# If x is a positive integer, then is x…

## Solution:

We are given that x is a positive integer and must determine whether x is prime.

Statement One Alone:

3x + 1 is prime.

Using the information in statement one, x does not necessarily have to be prime. For instance, if x = 2, then 3x + 1 = 7 is prime, or if x = 4, then 3x + 1 = 13 is prime. In the former case, x = 2 is prime; however, in the latter case, x = 4 is not prime. Statement one alone is not sufficient to answer the question. We can eliminate answer choices A and D.

Statement Two Alone:

5x + 1 is prime.

Using the information in statement two, x does not necessarily have to be prime. For instance, if x = 2, then 5x + 1 = 11 is prime, or if x = 6, then 5x + 1 = 31 is prime. In the former case, x = 2 is prime; however, in the latter case, x = 6 is not prime. Statement two alone is not sufficient to answer the question.

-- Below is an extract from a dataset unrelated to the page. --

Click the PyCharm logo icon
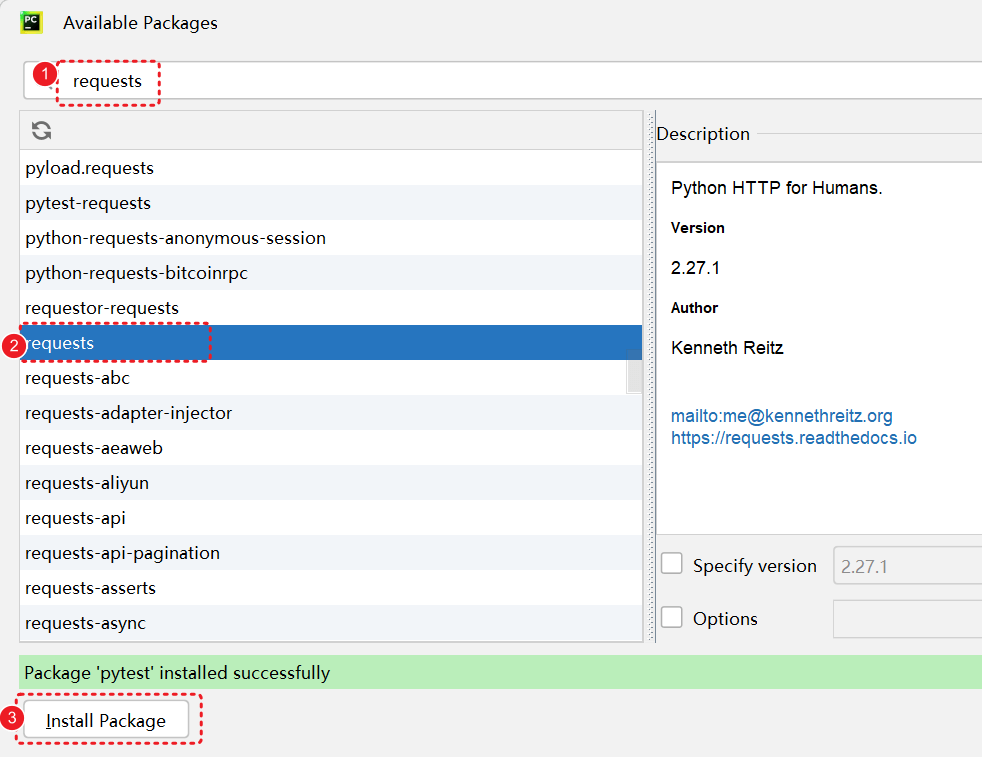 point(31,21)
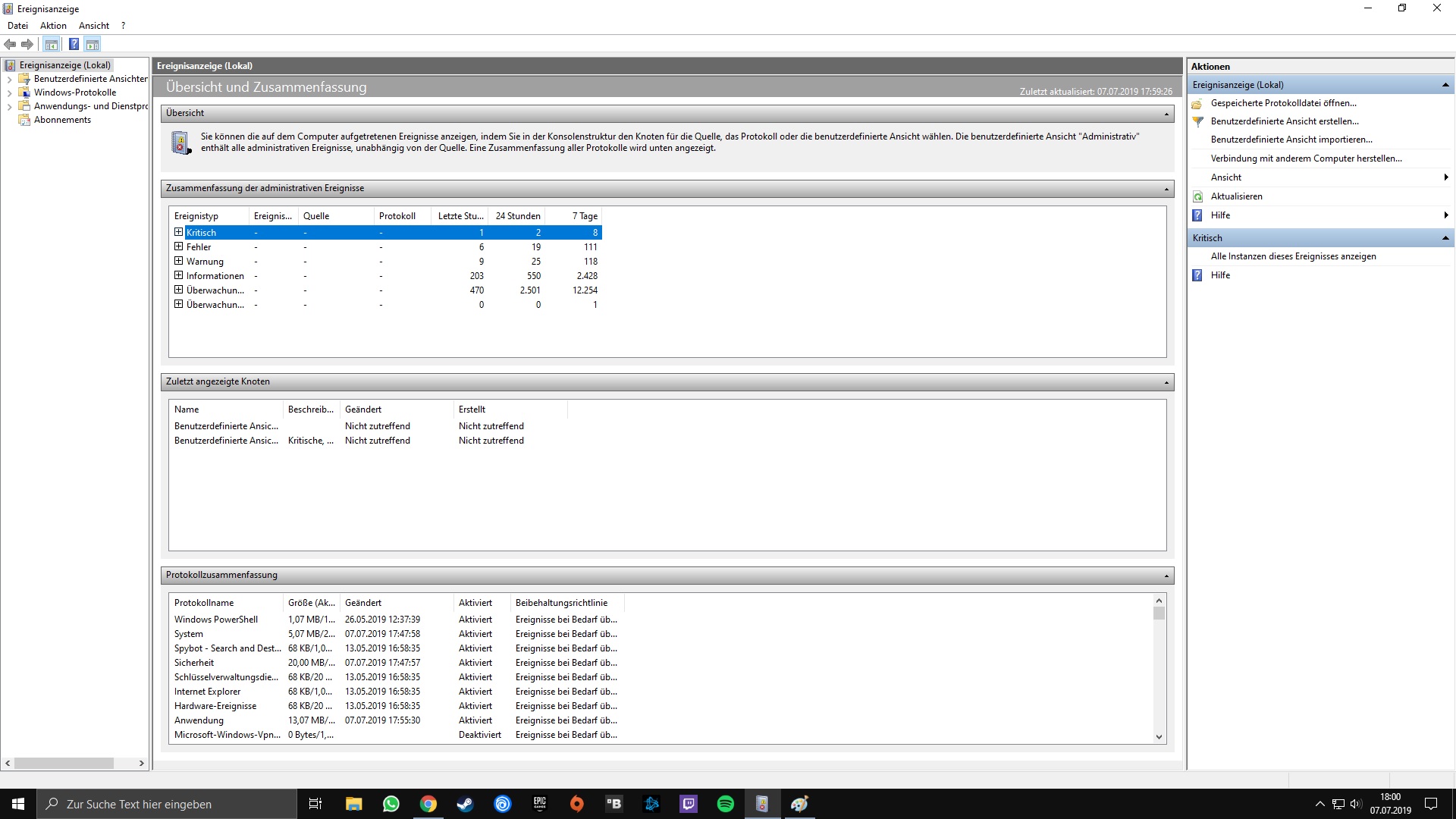
Task: Click the blue help toolbar icon
Action: (x=74, y=44)
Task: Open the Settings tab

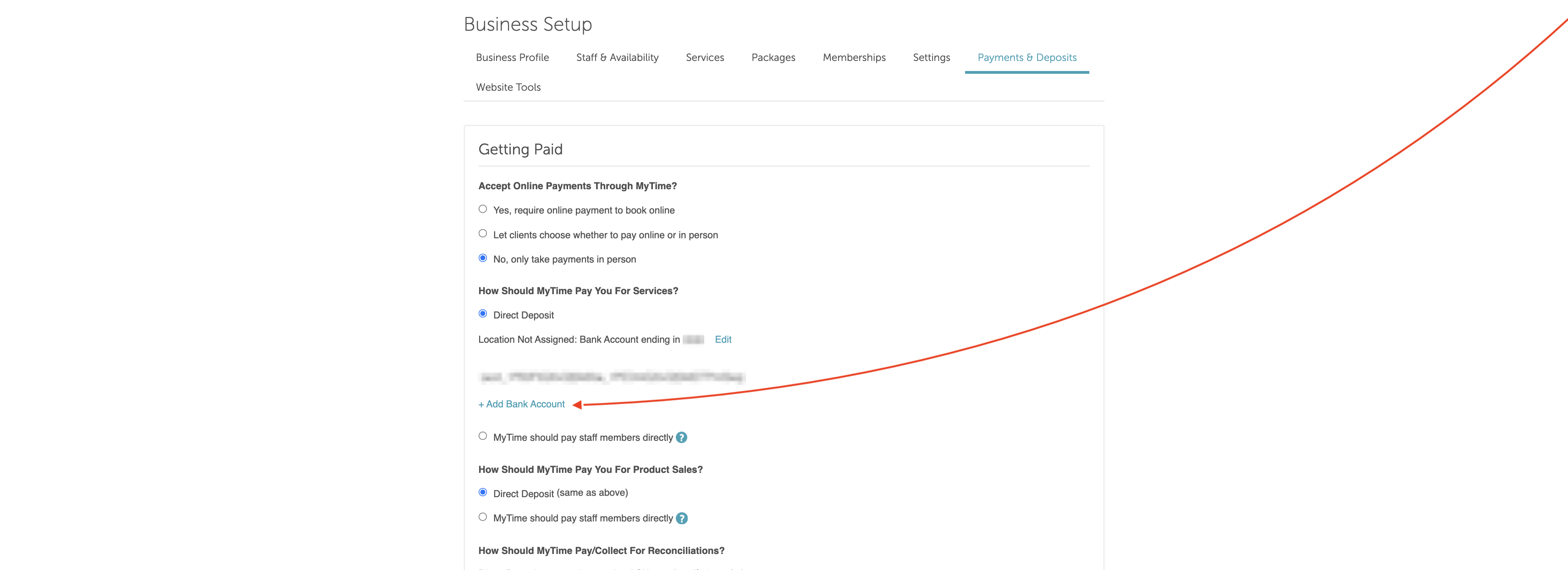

We can eliminate answer choice B.

Statements One and Two Together:

Using the information from statements one and two, we still cannot determine whether x is prime. For instance, if x = 2, then both 3x +1 = 7 and 5x + 1 = 11 are prime, or if x = 12, then both 3x + 1 = 37 and 5x + 1 = 61 are prime. In the former case, x = 2 is prime; however, in the latter case, x = 12 is not prime.